TASKS TO PERFORM ::
1 – Translate this sentence from the essay on the national language ideology into Spanish: "First, it is not Filipino, but Tagalog, that was imposed in 1937."
2 – Answer these questions using the essay on the national language ideology:
(a) In which newspaper, and on what date, did San Juan's opinion piece appear?
(b) At which university is San Juan an associate professor?
(c) Which book by Rolando Tinio does the writer tell San Juan to read?

QUOTED PASSAGE ::
----------

THE POVERTY OF THE NATIONAL LANGUAGE IDEOLOGY

THE POVERTY OF THE NATIONAL LANGUAGE IDEOLOGY

By Aurelio Solver Agcaoili  

Below is the point-by-point response to the opinion piece of  Michael David San Juan, ‘Debunking the PH language myths,’ Philippine Daily Inquirer, 17 August 2014. San Juan is associate professor of De La Salle University. 

The issues, eight of them, are listed in open and close single quotation marks. I have looked at this issues he raises as facts, not myths, and hence the introductory phrase, 'Fact Number'. 


Fact Number 1: 'Filipino is not an imposition of  “imperial Manila.” The multilingual composition of the Surian ng Wikang Pambansa, or the Institute of the National Language (INL), established in the 1930s to recommend a Philippine language as the basis for the national language, proves that this is nonfactual.’   

The truth is, this San Juan guy does not know his facts:

First, it is not Filipino, but Tagalog, that was imposed in 1937. 

Second, the list of names that constituted the INL does not prove the point that Tagalog was not imposed. All these members were sold to the 19th century idea of nation state as espoused by Quezon, a nation state patterned after the late 19th century nation formation efforts of some countries of the West, notably Germany, Spain, France, England, and in some other ways later, Italy. Quezon, in the Proceedings of the Constitutional Convention of 1934-1935, has precisely expressed this idea. 

Third, San Juan needs to read the Proceedings of the 1934-1935 Constitutional Convention, and understand the spirit of the debate and the active protestations of the delegates, and understand too, the abracadabra that happened in the insertion of the phrase one of the existing languages of the Philippines as "the basis" of the national language. He cannot come up with the composition of the INL as a proof in much the same way that he cannot prove that the current composition of the Commission of the Filipino Language is sympathetic to the cause of multiplicy, diversity, and pluralism. 

Fourth, he slants the issue. 'Filipino' today, is an imposition of the hegemonic center, his Manila and Bulacan (the latter where he is from?) and the facts of the case are clear.

In 1935, the ground for the imposition of Tagalog was drafter, and in 1937, that ground was realized through an executive order, and then eventually a law. Anyone who tries to understand honestly what happened between 1935 and 1937, when that law ‘imposing’ Tagalog was enacted, would honestly admit that Tagalog was imposed. The evidences are very clear, and to lamely use the composition of INL as the proof of Tagalog not having been imposed is must be honest to admit that there is no validity in this statement. A fallacy is committed here. One swallow, we must remind San Juan, does not make a summer. 

Fifth, the national artist, Rolando Tinio (from Nueva Ecija) admits this abracadabra which this San Juan denies to death.

He is not intellectually honest, this San Juan. He must read Tinio’s Language Matters: Where English Fails and there read the direct admission of Tinio of this abracadabra.

----------

DATASET EXTRACT ::
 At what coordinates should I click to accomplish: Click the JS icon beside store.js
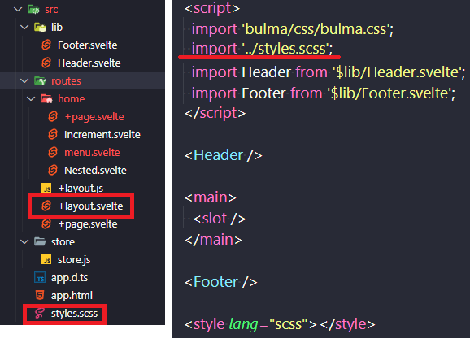(46, 259)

----------

SET OF ANSWERS ::
1 – Primero, no fue el filipino, sino el tagalo, lo que se impuso en 1937.

2 –
(a) Philippine Daily Inquirer, 17 August 2014
(b) De La Salle University
(c) Language Matters: Where English Fails